Hello, welcome to 2023 and the inaugural week of The Best & The Brightest! It’s finally here and you are receiving it because you were either a subscriber to Tomorrow Will Be Worse or to Tara Palmeri’s must-read Washington Mall. Now we’ve combined the two products into one can’t-miss daily email on what’s really going on in Washington.

Yesterday, you received our very first dispatch from the fabulous Tara about the utter shitshow-slash-high school popularity contest that is the race for the Speaker’s gavel. Tomorrow, you will get a letter from the incomparable Tina Nguyen about what Kevin McCarthy’s saboteurs really want, followed by another one from Tara on Friday. We’ll also get the occasional cameo from our very own Peter Hamby, who also hosts our not-to-be-missed daily podcast, The Powers That Be. (If you missed the most recent episode, Peter and I discuss Volodymyr Zelensky’s transformation into a wartime president here.)

We do hope you like it here, and if you haven’t done so already, subscribe here or email fritz@puck.news to gift a membership to a friend.

But first, a quick dispatch from Tara on the latest inside the McCarthy thunderdome…

Tara writes: The G.O.P.’s “working group” late this afternoon may have been the moment of truth for McCarthy in his quest to be elected Speaker. His allies seemed to be optimistic that they would somehow be able to reach some sort of compromise after six bruising rounds of voting. But from Matt Gaetz’s latest vow to “never [vote] for that person,” it sounds like McCarthy’s last-ditch plea may not have landed.

Former member Rodney Davis, who has been dispatched by the not-yet-Speaker’s office to help whip votes, told me the meeting itself was “telltale” for McCarthy. “There’s a huge sense of optimism right now because they’re talking and they’re offering up solutions,” said Davis.

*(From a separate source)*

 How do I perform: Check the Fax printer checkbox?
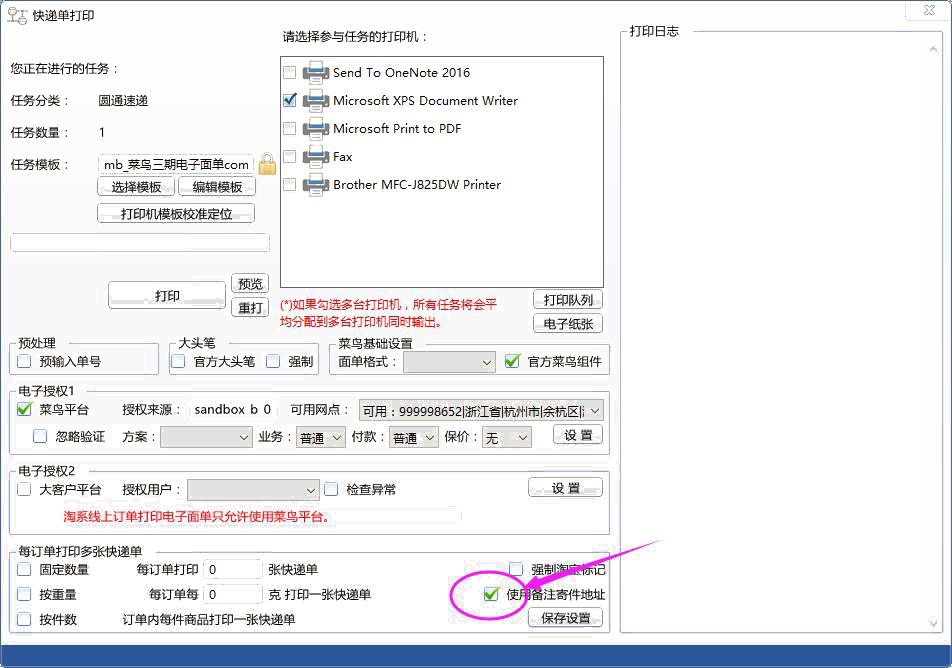click(x=290, y=156)
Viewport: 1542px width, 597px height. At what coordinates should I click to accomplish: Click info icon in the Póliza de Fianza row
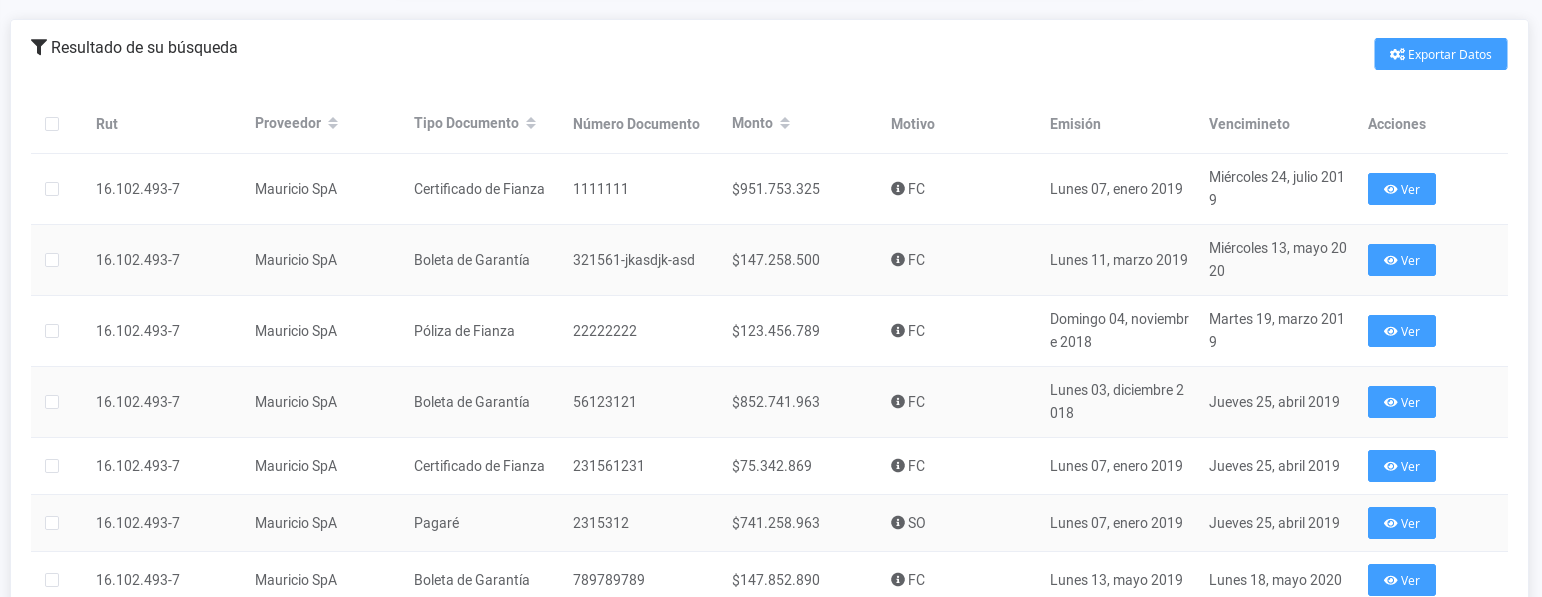click(x=897, y=331)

Will that entail once unthinkable trades, like Gaetz becoming chairman of the armed services subcommittee, as has been reported? It’s possible, Davis suggested. (This would also have major repercussions for Ukraine aid, as Julia reports below.) But I still don’t think it would move Gaetz. This comes as Ken Buck intimated after the fifth vote that he’s done with voting for McCarthy (though he still did for a sixth vote) and announced on CNN that perhaps they should be talking a bit more openly about Steve Scalise.

Indeed, everyone is now looking for smoke signals from Scalise’s office. My sources on the Hill were stirring after hearing that Scalise called McCarthy ally Jason Smith into his office this afternoon. Smith is a vocal proponent of McCarthy and the kind of “Only Kevin” that Scalise would have to win over to make this work. Also, Smith has his eye on leading the powerful Ways and Means Committee. One source heard Scalise was calling Smith in to tell him to deliver the message to McCarthy that time is up, and he needs a chance to run. Scalise’s spokesperson acknowledged they met but said the conversation was about committees and unrelated to the speaker vote. “This is completely false… at no point did either of them discuss Kevin McCarthy stepping aside,” she told me, adding that Scalise still supports McCarthy for speaker. Smith too denied that they talked about McCarthy’s speakership. “Absolutely not, that’s a complete lie,” Smith told me. “Someone is lying. That was never discussed.”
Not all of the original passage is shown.